Rationing Demand: The Question Is When, How and If?

I had a colleague of mine suggest to me the other day everybody should build bins.  I said, what build bins for $7 corn and $15 soybeans, hoping that they’ll go higher!  I climbed down from my perch long enough to save face.  However, with these prices staring you in the face, building bins is about the last thing on my mind.  I think I’d rather have a time machine to spring forward toward harvest.

For months now I’ve been writing about commodity prices being in the stratosphere.  For instance today new crop corn is about $6.75 bu, new soybeans are about $14.10 bushel and old crop wheat $7.19 per bushel.  Basis values continue there un-Canadian negative like tone.  The Canadian dollar was at .9880 cents US as I write.  Oil closed at about $140/barrel.  The crop in Eastern Canada has adequate rainfall, parts of Western Canada are dry, and some others are not.  The question is when are we going to wake up from this dream?

I must admit I’m a skeptic when it comes to the paradigm shift we’re told is going on within the grain markets of the world.  However, I’ve been wrong many times about the grain markets and I have the sales to show for it.  Needless to say, going forward in 2008 our US friends are moving ahead with one hand tied behind their production back.  The wet, sloppy, conditions in the American Corn Belt have surely taken their toll.  It was bound to happen.  It’s unfortunate, but it also should serve as a lesson to those within our agricultural markets who aren’t used to the fickle nature of food production.  As farmers we make plans, and generally they come to fruition, but you never know when Mother Nature has a different idea, like an eight-week series of rain-drenched thunderstorms across the American Midwest.

In Canada this should provide a myriad of agricultural opportunity.  However, the commodity boom has created its own set of challenges.  The question is where do we go from here.

That’s like saying; I think I see the pot at the end of the rainbow.  Most of us can’t get there fast enough.  Needless to say in the back of everybody’s mind there is the question of how we’ll be able to afford this next year.  The farm input price index must be going off the charts.

The commodity boom is surely sending chills into the greater Canadian economy.  For instance our new friend Bank of Canada Mark Carney (our old friend was former governor David Dodge) surprised Canadian markets last week by holding their key-lending rate to 3%.  Most economists were expecting the Bank of Canada to fold that rate by 25 basis points, but no.  With the Eastern Canadian economy on the ropes, Carney was widely expected to push some slack into the economy with an interest rate cut.
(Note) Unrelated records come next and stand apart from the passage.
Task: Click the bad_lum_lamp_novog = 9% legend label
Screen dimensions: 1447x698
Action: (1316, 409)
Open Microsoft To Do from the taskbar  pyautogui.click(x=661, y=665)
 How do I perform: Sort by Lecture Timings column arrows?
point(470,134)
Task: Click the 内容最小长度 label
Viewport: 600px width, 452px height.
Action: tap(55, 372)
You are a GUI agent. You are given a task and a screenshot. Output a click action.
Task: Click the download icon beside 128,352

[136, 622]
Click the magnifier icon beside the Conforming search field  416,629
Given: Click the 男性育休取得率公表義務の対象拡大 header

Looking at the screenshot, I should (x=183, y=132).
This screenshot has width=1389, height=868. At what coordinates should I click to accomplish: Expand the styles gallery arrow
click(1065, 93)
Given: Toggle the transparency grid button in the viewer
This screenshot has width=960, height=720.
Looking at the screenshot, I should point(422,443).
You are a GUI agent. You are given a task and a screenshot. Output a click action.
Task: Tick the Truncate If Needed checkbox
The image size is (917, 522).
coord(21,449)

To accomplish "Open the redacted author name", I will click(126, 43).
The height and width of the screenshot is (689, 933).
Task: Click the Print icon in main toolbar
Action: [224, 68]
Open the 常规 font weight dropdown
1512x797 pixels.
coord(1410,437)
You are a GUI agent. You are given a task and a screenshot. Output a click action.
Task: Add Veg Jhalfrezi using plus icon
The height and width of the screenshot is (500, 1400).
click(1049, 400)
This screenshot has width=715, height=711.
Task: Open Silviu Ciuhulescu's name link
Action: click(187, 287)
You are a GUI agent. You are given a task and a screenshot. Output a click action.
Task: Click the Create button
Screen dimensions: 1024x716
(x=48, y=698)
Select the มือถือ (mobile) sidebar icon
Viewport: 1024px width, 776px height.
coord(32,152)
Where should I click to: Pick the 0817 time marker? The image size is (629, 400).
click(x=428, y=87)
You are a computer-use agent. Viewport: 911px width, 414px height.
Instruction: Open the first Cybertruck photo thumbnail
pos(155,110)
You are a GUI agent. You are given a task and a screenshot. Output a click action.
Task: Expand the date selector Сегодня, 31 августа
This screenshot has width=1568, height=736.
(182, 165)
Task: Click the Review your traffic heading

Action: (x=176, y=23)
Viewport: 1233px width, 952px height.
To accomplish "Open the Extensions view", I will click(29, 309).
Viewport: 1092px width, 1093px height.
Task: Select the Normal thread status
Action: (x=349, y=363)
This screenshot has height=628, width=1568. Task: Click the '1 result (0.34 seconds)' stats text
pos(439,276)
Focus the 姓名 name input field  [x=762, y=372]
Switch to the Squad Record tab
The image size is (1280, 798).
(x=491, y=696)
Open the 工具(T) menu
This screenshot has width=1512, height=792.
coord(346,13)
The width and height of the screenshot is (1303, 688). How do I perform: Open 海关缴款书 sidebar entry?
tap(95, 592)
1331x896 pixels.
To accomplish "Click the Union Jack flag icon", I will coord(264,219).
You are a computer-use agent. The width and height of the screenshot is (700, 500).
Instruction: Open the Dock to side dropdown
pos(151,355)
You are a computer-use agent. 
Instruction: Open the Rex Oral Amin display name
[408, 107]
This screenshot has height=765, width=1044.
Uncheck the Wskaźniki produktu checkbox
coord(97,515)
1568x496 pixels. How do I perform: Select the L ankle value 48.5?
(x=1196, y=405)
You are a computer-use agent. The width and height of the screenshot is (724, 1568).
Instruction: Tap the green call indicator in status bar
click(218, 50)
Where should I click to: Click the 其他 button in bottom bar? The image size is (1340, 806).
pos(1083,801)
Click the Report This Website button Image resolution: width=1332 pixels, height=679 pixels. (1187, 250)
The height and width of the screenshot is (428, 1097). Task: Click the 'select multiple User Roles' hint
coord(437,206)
He answered his critics recently in Calgary Alta, saying in part that the Bank of Canada was focused on keeping inflation at 2%.  He said that Canada was caught up in a “commodity super cycle” and he said this price shock is no time for complacency.  Some people especially in Eastern Canada might think foregoing a quarter percent drop in interest rates is being complacent.  Needless to say the economic gulf between Western Canada and Eastern Canada makes Carney’s job very, very difficult.

Back on the farm many of us are still wondering when end users are going to exit.  As commodity futures have gone up we all know basis has gotten real ugly, to point where our whole “futures and basis” price discovery mechanism is no more.  Into this environment cattle and hogs need to be fed, ethanol plants need to efficiently produce ethanol to keep this whole cycle going.  So when are prices going to suddenly ration demand?

Clues might be found in Prince Rupert, British Columbia.  That’s were Canpotex Ltd announced recently that they are building a new export terminal in order to ship high demand potash from Saskatchewan doubling their capacity from 23 million tonnes annually from 12 million.  For those of you geographically challenged Prince Rupert is about as close to China as you can get in Canada.  That sucking sound is the whooshing of agricultural commodities set to go through Prince Rupert onward to Asia.

So maybe that means no rationing demand as we’ve come to expect it.  Maybe it’s what we’ve been waiting for.  The bottom line is like no other time in my career, there is not a good road map moving ahead.  At these price levels things are in flux.  The road to pay day has never been easy.  However, this year you need to go for broke.